Thank you for the follow up and for your constructive feedback.

We agree that near-OOD deserves clear attention. In the final version, we will discuss our performance on near vs. far-OOD results and include further analyses in an expanded appendix.

We appreciate your engagement and your help in making the paper stronger.

评论

Dear Reviewers,

The author-reviewer discussion phase has started. If you want to discuss with the authors about more concerns and questions, please post your thoughts by adding official comments as soon as possible.

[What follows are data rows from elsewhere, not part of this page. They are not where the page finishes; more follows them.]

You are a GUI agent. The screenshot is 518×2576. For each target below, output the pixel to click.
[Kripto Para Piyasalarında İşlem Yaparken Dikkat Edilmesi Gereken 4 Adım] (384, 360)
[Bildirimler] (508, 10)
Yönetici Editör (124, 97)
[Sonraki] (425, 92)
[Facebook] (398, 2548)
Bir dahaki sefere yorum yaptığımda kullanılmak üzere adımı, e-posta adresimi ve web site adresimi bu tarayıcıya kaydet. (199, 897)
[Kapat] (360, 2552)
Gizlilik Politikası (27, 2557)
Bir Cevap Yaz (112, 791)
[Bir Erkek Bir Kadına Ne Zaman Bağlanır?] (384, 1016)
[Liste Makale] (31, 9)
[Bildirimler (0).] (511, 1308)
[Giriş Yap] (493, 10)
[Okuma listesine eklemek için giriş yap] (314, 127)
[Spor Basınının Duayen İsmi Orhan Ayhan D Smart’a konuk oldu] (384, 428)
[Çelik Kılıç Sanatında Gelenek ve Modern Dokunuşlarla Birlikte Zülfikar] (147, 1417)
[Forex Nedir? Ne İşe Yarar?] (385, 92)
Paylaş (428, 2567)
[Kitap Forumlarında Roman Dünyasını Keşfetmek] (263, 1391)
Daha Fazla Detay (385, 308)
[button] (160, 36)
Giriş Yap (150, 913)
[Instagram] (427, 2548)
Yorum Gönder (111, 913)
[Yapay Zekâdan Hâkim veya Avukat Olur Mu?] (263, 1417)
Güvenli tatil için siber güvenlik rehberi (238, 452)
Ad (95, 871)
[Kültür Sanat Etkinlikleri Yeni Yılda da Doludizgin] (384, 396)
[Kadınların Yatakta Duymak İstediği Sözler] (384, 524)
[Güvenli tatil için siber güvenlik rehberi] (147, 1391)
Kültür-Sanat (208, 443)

Thanks for your efforts and contributions to NeurIPS 2025.

Best regards,

Your Area Chair

最终决定

This paper proposes a new metric to detect OOD samples, based on angles between feature representations and decision boundaries. This perspective is new and interesting. In the initial reviews, reviewers have novelty concerns regarding this paper. Then, the authors addressed it during the rebuttal. Reviewer nGso had some concerns, but, after checking by the area chair, the concerns are addressed and minor. Thus, this paper is in good shape for publication. However, the area chair suggests adding a comparison or discussion on some representative baselines of zero-shot OOD detection (e.g., NegLabel) to further strengthen this paper.